Review: Blues Lawyer returns to Dark Entries with a fresh new 7" that revives some late summer sun with lovely alt-pop grooves. This new one comes hot on the heels of their debut on this label and expands the Blues Lawyer universe across four tunes that were recorded in the final days before Elyse Schrock - the band's singer, songwriter, drummer, and music video creator - left her Bay Area home of ten years to head for somewhere cheaper to live. There are new songwriting styles evident here on tunes like 'True Love's Only Name' which guitarist Ellen Matthews developed with lyrics by Miller and singing from Schrock. It is one of a great mix of tracks that show real musical development from Blues Lawyer.
Review: Dark Entries have locked in Oakland band Blues Lawyer for a third full-length that offers plenty of big pop-roc moments. Like so much music out there right now, this record was put together during the pandemic and moves away from the handle pop of their earlier work towards a more 90s-infused alt-rock sound. It's an album built on breezy melodies and easy-going grooves that range from upbeat to laidback but are always smooth and enticing. The song craft is well-honed and the detail is tight as can be.
Review: Originally released on cassette in 1984, Borghesia's Clones album now resurfaces on vinyl courtesy of the dons at Dark Entries.

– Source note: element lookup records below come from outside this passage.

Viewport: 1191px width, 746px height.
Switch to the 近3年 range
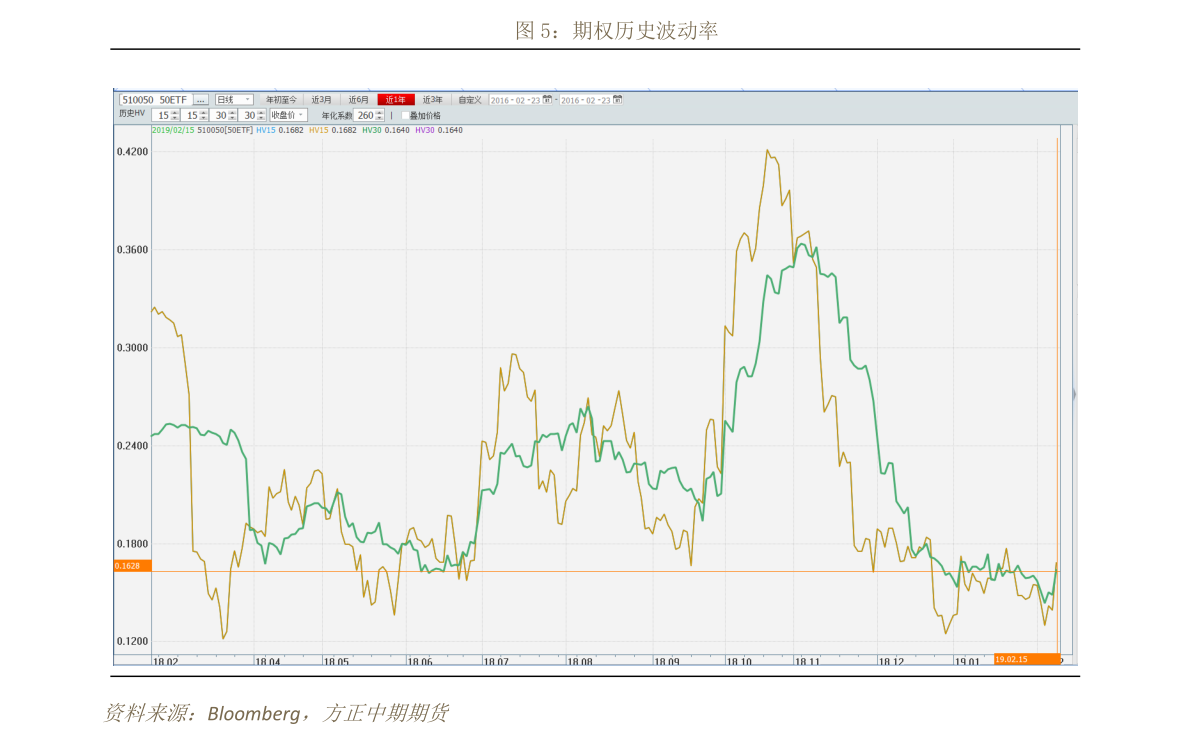432,100
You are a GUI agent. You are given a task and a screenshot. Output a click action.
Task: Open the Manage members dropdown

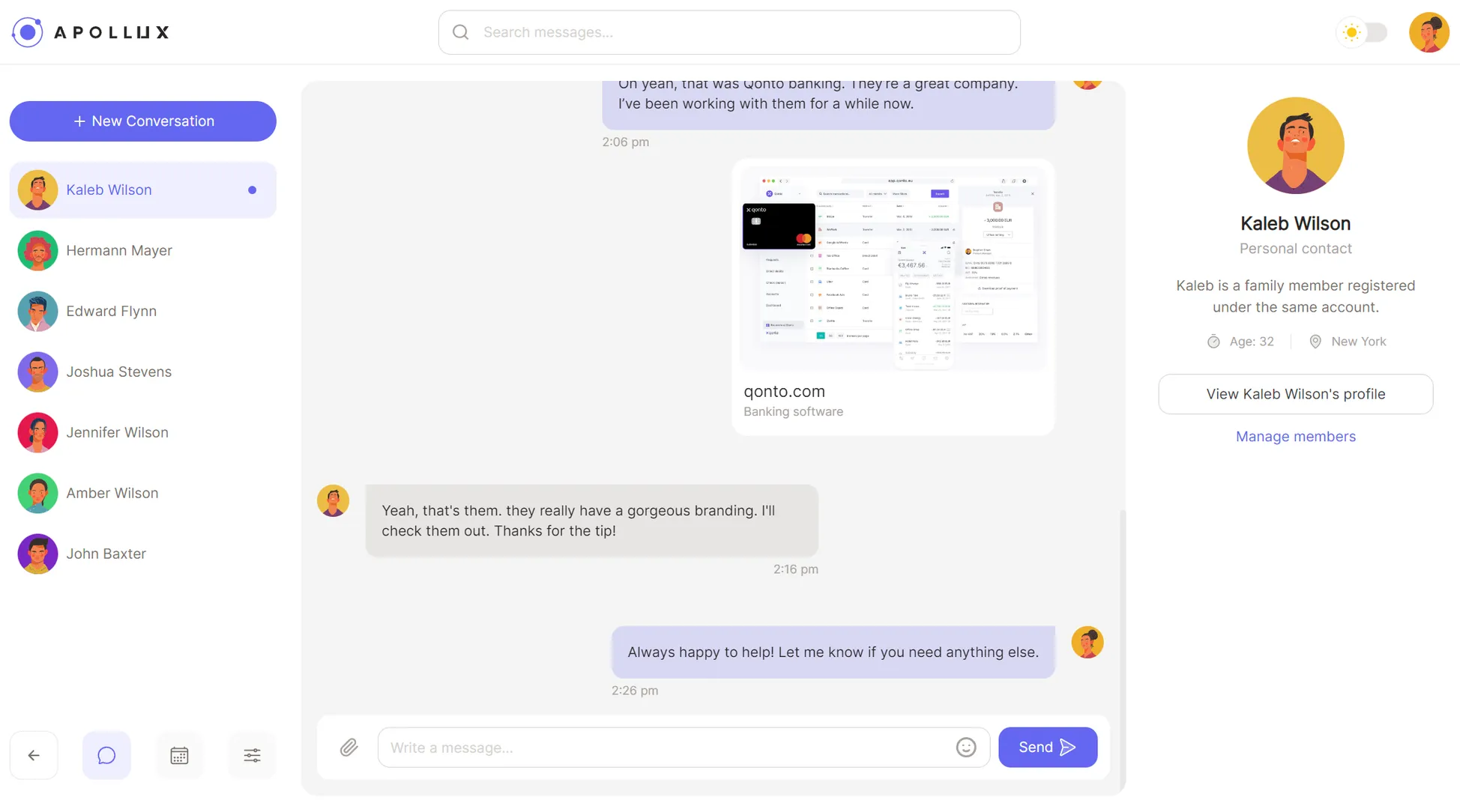[x=1295, y=435]
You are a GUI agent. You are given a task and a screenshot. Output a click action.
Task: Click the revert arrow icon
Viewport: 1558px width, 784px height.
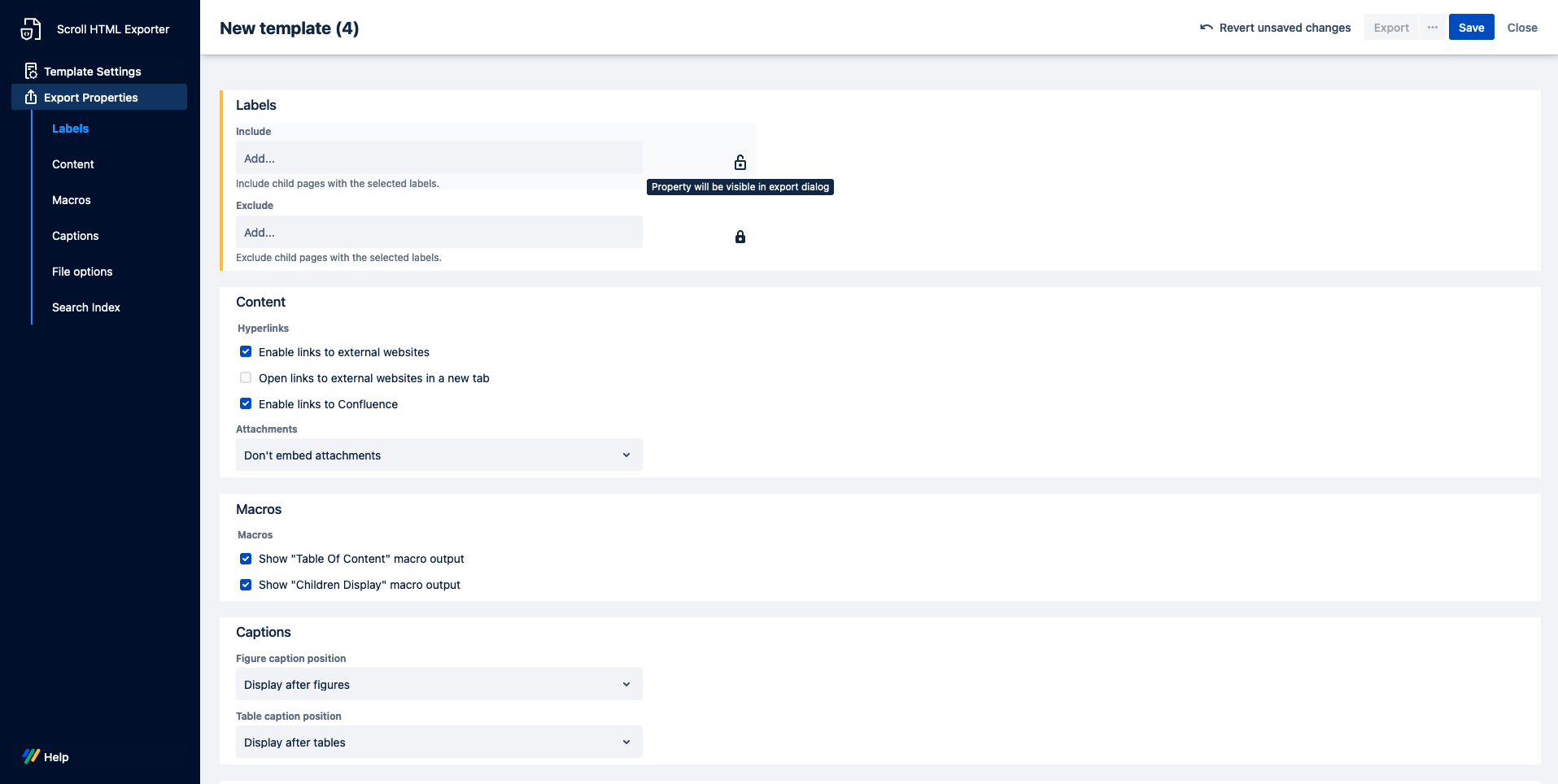pos(1206,28)
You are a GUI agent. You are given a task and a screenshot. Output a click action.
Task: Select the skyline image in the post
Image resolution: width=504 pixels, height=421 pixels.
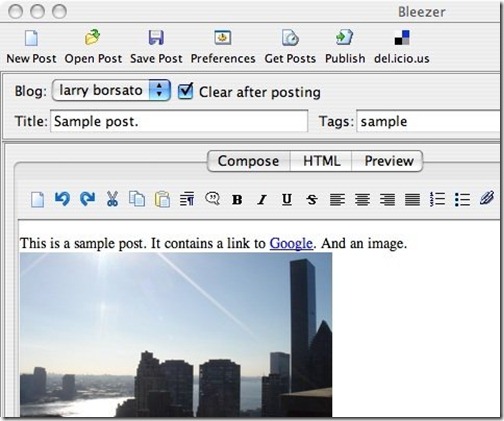point(176,335)
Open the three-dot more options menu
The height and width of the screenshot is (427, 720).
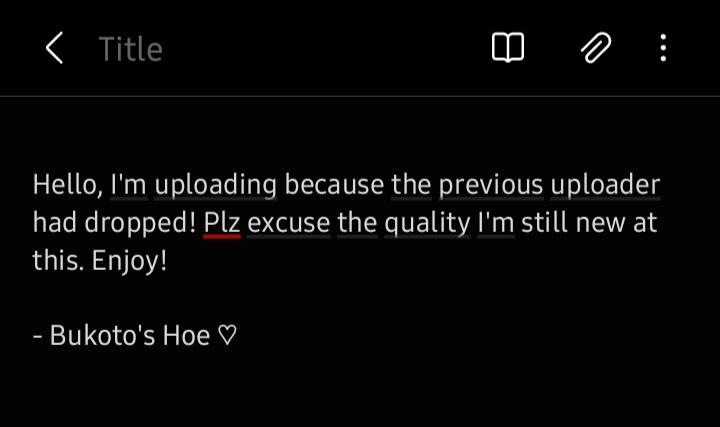click(x=663, y=48)
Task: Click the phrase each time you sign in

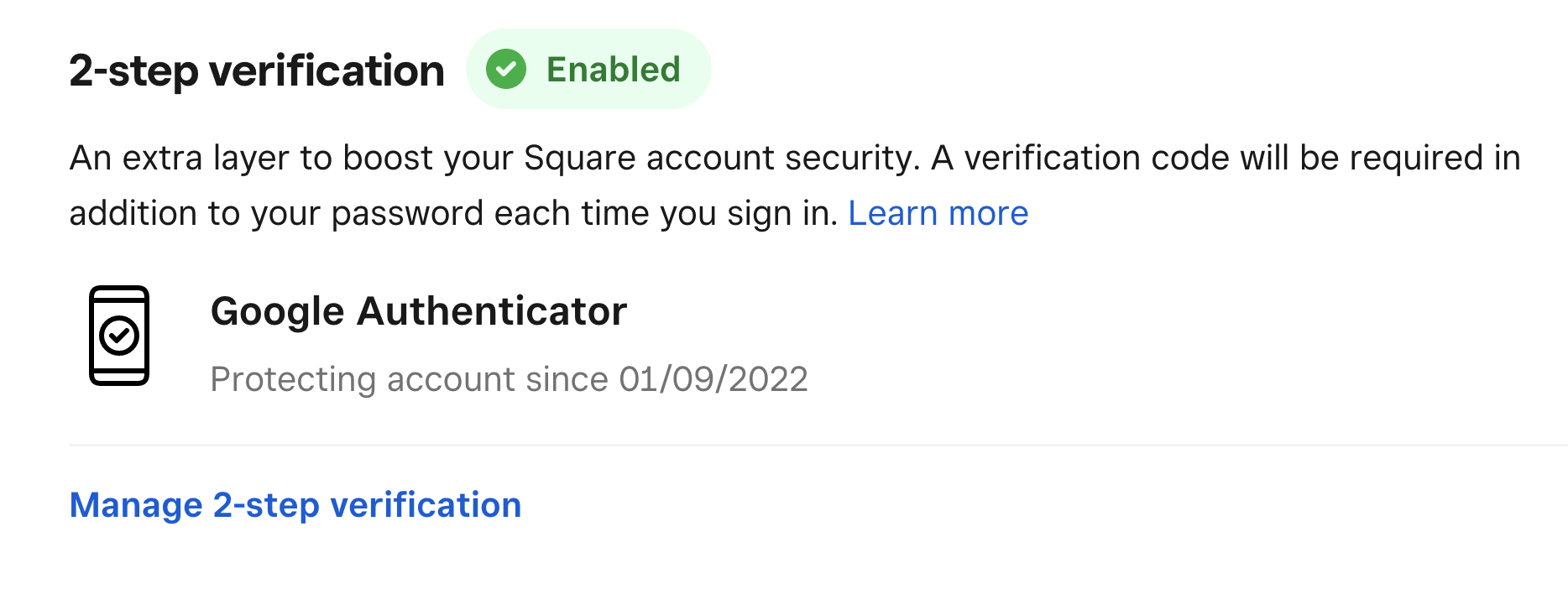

It's a fine glimpse into early electronic experimentation from 1980s Ljubljana, all created using borrowed gear and recorded live without overdubs. The results are an album of hypnotic proto-techno and acid-inflected instrumentals intended for video installations and performances, all of which speak to the raw, pioneering spirit of the scene in Yugoslavia at the time. The A-side has driving club energy, while the flip drifts into more immersive ambient territory. It might be four decades old, but this album still has a visceral impact on mind and body.
Review: Romanian producer and DJ Miruna Boruzescu aka Borusiade has always dealt in brilliantly futuristic sounds that are both austere yet hypnotic. Now they're back on Dark Entries with third full length THE FALL: A Series of Documented Experiences after many great outings on the likes of Comeme, Pinkman and Cititrax. This latest work explores memory and embodiment through nine moody tracks that blend melancholic synths, deep basslines and powerful drums into introspective soundscapes that muse on love and loss. We're told that 'Save Me' and 'The Fall' are born from heartbreak but distil pain into something beautiful while tributes to artists like Porn Darsteller and Genesis P-Orridge also appear in this fantastically personal album.